▶ Given instruction 1:
From the securities note excerpt below, list each action that it says may not be taken with the securities, to the extent they are not registered, absent the stated conditions.

▶ Excerpt to read:
# # # # #

Exhibit 4.6
NEITHER THE ISSUANCE AND SALE OF THE SECURITIES REPRESENTED BY THIS NOTE NOR ALL OF THE SECURITIES INTO WHICH THIS NOTE MAY BE CONVERTIBLE HAVE BEEN REGISTERED UNDER THE SECURITIES ACT OF 1933, AS AMENDED (THE “SECURITIES ACT”), OR APPLICABLE STATE SECURITIES LAWS. TO THE EXTENT NOT SO REGISTERED, THE SECURITIES MAY NOT BE OFFERED FOR SALE, SOLD, TRANSFERRED OR ASSIGNED (A) IN THE ABSENCE OF (I) AN EFFECTIVE REGISTRATION STATEMENT FOR THE SECURITIES UNDER THE SECURITIES ACT, OR (II) AN OPINION OF COUNSEL TO THE HOLDER (IF REQUESTED BY THE COMPANY), IN A FORM REASONABLY ACCEPTABLE TO THE COMPANY, THAT REGISTRATION IS NOT REQUIRED UNDER THE SECURITIES ACT, OR (B) UNLESS SOLD OR ELIGIBLE TO BE SOLD PURSUANT TO RULE 144 OR RULE 144A UNDER THE SECURITIES ACT. NOTWITHSTANDING THE FOREGOING, THE SECURITIES MAY BE PLEDGED IN CONNECTION WITH A BONA FIDE MARGIN ACCOUNT OR OTHER LOAN OR FINANCING ARRANGEMENT SECURED BY THE SECURITIES. ANY TRANSFEREE OF THIS NOTE SHOULD CAREFULLY REVIEW THE TERMS OF THIS NOTE, INCLUDING SECTION 3(c)(iii) AND SECTION 18(a) HEREOF. THE PRINCIPAL AMOUNT REPRESENTED BY THIS NOTE AND, ACCORDINGLY, THE SECURITIES ISSUABLE UPON CONVERSION HEREOF MAY BE LESS THAN THE AMOUNTS SET FORTH ON THE FACE HEREOF PURSUANT TO SECTION 3(c)(iii) OF THIS NOTE.
THIS NOTE HAS BEEN ISSUED WITH ORIGINAL ISSUE DISCOUNT. PURSUANT TO TREASURY REGULATION §1.1275-3(b)(1), A REPRESENTATIVE OF THE COMPANY, SHALL, BEGINNING NO LATER THAN TEN (10) DAYS AFTER THE ISSUANCE DATE OF THIS NOTE, PROMPTLY MAKE AVAILABLE TO THE HOLDERS UPON REQUEST THE INFORMATION DESCRIBED IN TREASURY REGULATION §1.1275-3(b)(1)(i).
ZSPACE, INC.

# # # # #

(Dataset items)

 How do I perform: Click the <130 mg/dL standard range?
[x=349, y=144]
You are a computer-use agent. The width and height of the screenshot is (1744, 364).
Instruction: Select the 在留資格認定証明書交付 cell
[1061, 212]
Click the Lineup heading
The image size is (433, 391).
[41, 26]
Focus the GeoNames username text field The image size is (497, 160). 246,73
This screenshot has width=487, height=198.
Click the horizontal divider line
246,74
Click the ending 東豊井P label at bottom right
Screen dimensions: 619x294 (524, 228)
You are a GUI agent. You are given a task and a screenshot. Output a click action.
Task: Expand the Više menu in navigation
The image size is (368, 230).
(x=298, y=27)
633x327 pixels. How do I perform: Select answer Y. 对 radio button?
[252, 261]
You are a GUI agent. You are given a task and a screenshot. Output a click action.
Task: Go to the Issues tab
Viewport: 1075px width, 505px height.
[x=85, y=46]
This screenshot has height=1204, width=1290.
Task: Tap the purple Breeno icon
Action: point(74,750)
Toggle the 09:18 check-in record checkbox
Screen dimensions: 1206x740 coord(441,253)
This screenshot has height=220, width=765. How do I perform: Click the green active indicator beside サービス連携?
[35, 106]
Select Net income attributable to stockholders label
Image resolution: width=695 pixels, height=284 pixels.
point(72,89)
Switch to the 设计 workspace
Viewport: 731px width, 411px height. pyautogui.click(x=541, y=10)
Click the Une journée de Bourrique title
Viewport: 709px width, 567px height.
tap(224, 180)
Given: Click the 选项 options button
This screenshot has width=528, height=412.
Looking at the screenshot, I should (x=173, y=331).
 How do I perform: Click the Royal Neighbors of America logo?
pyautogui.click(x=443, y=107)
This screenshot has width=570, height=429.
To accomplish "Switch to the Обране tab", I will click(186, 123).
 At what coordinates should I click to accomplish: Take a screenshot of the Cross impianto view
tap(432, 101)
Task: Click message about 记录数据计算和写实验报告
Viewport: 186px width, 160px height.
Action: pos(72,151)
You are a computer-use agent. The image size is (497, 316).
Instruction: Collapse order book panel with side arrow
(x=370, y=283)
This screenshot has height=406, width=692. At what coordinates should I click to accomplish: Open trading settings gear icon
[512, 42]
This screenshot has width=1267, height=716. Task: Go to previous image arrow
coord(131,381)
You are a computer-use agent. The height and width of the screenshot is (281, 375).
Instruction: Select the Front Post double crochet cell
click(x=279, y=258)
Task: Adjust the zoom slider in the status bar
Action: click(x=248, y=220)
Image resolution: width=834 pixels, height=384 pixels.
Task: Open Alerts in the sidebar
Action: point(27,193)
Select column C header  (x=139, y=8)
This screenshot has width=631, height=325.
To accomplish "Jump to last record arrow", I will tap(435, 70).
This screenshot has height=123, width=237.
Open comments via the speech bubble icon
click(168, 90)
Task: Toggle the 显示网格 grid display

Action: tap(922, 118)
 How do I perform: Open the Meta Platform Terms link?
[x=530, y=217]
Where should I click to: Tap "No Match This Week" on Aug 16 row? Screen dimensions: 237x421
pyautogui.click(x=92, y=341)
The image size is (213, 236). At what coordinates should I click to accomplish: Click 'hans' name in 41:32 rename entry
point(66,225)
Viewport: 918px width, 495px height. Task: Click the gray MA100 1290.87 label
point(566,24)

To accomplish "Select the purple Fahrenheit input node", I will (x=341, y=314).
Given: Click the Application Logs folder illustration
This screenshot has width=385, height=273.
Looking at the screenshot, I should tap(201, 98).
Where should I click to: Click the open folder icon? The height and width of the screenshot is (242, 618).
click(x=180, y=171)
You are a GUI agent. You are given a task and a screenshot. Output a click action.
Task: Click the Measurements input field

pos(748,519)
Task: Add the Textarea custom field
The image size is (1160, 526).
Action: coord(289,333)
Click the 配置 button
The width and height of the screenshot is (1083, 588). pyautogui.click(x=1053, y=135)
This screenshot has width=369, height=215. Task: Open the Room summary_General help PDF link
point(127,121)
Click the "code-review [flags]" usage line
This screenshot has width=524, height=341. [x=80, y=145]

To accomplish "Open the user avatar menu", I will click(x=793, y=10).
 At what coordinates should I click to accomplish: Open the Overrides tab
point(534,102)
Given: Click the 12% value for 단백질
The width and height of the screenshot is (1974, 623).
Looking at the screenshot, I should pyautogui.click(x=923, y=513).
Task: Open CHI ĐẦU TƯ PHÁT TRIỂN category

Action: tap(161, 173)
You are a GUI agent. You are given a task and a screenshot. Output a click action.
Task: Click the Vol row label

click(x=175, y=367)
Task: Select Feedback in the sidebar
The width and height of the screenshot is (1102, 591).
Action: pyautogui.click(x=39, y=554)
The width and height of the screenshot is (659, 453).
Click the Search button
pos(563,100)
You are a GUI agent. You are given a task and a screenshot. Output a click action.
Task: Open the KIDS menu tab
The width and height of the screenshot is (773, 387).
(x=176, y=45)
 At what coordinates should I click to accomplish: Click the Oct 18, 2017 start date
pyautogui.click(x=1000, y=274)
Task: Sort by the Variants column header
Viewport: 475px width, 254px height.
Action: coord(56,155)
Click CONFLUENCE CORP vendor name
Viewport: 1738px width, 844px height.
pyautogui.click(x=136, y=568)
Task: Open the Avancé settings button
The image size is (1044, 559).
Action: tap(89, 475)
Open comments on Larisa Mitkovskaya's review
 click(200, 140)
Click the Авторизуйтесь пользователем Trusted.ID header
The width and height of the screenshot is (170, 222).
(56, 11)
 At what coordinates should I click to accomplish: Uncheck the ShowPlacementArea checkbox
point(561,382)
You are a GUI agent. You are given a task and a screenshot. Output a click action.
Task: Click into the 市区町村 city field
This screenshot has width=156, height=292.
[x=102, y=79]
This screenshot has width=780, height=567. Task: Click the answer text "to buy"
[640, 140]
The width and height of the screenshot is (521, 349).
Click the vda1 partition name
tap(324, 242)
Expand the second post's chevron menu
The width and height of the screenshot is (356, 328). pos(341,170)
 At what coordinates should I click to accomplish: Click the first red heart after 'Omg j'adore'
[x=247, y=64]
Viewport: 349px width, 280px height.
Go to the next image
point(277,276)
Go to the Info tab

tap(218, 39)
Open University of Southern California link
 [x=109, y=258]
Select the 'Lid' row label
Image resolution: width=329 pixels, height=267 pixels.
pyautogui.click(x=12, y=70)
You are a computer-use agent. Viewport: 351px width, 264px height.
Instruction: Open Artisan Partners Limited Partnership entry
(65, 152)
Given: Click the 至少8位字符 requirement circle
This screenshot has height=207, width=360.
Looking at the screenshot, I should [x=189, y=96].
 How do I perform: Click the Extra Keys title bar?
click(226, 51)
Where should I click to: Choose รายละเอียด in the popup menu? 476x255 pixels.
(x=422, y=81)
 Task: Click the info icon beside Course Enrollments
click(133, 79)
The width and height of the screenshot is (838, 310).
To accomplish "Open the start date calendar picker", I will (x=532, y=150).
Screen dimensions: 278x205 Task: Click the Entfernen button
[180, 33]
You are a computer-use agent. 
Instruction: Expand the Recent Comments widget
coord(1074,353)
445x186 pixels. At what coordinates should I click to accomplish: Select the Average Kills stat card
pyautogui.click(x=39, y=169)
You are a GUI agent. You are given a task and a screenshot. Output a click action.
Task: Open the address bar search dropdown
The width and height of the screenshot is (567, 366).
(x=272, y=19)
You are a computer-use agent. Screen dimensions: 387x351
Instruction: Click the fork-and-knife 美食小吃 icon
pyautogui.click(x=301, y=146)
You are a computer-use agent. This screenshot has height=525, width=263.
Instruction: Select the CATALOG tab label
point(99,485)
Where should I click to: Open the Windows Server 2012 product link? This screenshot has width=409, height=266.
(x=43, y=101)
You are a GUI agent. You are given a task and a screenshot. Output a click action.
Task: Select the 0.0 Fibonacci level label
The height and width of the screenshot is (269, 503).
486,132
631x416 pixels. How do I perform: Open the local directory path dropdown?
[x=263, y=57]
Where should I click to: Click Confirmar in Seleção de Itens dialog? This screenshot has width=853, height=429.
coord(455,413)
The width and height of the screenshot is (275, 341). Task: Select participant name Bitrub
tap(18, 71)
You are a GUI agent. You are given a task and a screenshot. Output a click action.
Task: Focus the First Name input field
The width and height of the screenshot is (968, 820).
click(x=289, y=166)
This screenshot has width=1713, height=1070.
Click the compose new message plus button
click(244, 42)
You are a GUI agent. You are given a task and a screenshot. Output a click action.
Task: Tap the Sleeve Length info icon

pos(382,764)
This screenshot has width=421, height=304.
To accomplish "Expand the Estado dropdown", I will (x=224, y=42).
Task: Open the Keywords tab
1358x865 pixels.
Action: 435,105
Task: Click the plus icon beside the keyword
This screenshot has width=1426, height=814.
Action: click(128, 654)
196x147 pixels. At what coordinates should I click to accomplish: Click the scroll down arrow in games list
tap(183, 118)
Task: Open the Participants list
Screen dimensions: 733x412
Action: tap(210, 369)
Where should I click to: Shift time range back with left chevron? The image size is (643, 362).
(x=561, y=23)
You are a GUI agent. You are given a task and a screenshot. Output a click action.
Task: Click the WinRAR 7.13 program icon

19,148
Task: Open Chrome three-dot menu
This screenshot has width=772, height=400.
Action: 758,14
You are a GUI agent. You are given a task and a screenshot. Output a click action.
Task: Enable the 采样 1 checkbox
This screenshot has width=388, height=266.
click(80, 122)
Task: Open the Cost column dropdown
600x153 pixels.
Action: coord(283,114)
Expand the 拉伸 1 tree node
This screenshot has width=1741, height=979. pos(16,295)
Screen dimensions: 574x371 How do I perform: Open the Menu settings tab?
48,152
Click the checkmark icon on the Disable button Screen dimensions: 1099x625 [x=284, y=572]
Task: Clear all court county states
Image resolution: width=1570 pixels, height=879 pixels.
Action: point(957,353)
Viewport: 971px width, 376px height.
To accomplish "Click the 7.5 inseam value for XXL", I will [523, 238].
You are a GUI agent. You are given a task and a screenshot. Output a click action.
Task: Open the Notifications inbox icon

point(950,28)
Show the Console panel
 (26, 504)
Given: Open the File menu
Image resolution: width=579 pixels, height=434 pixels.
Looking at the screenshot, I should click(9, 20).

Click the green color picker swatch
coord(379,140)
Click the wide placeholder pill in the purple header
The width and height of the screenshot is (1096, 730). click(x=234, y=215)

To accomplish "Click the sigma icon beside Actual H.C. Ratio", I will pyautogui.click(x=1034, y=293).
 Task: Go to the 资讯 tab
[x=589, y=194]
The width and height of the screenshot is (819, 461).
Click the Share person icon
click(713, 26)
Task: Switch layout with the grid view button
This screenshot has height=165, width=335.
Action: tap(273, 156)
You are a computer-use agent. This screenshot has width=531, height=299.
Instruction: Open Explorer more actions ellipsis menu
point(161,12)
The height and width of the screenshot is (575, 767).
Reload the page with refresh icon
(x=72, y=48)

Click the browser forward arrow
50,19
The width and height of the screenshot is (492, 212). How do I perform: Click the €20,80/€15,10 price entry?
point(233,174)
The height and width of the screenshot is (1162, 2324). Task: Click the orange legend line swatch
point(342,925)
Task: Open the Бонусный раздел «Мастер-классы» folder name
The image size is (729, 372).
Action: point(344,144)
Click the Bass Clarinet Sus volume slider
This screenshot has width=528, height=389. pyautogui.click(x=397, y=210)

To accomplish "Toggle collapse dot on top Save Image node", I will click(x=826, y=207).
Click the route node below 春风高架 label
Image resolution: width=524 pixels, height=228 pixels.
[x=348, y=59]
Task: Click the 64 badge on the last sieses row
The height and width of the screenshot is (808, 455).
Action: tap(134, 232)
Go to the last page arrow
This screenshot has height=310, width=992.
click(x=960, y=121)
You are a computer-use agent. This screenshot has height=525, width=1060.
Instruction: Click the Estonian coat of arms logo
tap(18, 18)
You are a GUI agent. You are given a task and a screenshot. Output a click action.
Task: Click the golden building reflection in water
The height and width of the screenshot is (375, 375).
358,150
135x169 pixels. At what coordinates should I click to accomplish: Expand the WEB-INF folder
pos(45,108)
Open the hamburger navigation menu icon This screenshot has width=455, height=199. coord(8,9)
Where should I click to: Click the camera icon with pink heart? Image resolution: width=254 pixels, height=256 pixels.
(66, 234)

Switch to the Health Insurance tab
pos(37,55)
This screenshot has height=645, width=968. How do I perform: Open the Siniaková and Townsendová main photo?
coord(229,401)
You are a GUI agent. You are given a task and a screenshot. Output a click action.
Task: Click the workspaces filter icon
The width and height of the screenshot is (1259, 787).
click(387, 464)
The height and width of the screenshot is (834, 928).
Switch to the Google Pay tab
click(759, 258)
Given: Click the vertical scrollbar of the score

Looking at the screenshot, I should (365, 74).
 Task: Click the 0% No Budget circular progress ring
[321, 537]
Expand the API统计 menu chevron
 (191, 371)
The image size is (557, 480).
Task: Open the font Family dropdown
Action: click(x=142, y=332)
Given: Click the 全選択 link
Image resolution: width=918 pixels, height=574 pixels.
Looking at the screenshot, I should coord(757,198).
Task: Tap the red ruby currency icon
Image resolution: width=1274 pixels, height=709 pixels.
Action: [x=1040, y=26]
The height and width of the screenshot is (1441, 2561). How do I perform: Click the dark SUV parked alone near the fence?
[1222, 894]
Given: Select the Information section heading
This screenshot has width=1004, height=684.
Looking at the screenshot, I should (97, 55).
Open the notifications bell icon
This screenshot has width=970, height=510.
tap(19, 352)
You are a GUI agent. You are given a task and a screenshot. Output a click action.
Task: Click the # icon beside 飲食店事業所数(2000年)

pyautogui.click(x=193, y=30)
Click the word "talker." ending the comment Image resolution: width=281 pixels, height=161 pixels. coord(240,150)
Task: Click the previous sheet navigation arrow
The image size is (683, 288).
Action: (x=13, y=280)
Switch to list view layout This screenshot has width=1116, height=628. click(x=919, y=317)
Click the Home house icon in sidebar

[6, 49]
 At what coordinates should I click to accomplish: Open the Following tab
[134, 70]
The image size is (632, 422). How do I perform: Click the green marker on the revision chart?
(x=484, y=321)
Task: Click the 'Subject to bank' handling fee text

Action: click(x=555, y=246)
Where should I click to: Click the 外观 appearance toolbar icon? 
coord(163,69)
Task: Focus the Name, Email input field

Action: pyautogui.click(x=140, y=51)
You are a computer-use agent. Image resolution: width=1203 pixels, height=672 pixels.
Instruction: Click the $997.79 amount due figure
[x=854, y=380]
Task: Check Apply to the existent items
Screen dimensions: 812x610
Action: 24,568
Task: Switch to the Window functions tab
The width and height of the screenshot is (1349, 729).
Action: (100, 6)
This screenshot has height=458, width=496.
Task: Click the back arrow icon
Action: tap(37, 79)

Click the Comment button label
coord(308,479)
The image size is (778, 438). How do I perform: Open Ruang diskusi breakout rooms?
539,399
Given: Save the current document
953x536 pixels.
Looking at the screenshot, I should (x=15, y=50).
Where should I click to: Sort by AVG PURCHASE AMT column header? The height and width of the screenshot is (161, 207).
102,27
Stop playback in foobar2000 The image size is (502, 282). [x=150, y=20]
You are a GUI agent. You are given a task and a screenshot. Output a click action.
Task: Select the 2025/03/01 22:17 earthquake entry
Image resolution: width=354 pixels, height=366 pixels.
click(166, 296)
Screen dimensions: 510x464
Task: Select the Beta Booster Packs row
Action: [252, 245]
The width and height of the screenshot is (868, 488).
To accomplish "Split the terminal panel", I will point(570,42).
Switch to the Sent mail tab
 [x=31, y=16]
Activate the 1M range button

# # # # #

▶ Given instruction 2:
In the listing, revise the stretch from the line containing "This screenshot has height=406, width=692." through the line containing "click(168, 90)" by replacing "arrow" with "chevron", changing nothing else, and give only those lines.

▶ Full response 1:
- Offered for sale
- Sold
- Transferred
- Assigned

▶ Full response 2:
This screenshot has height=406, width=692. At what coordinates should I click to accomplish: Open trading settings gear icon
[512, 42]
This screenshot has width=1267, height=716. Task: Go to previous image chevron
coord(131,381)
You are a computer-use agent. The height and width of the screenshot is (281, 375).
Instruction: Select the Front Post double crochet cell
click(x=279, y=258)
Task: Adjust the zoom slider in the status bar
Action: click(x=248, y=220)
Image resolution: width=834 pixels, height=384 pixels.
Task: Open Alerts in the sidebar
Action: point(27,193)
Select column C header  (x=139, y=8)
This screenshot has width=631, height=325.
To accomplish "Jump to last record chevron", I will tap(435, 70).
This screenshot has height=123, width=237.
Open comments via the speech bubble icon
click(168, 90)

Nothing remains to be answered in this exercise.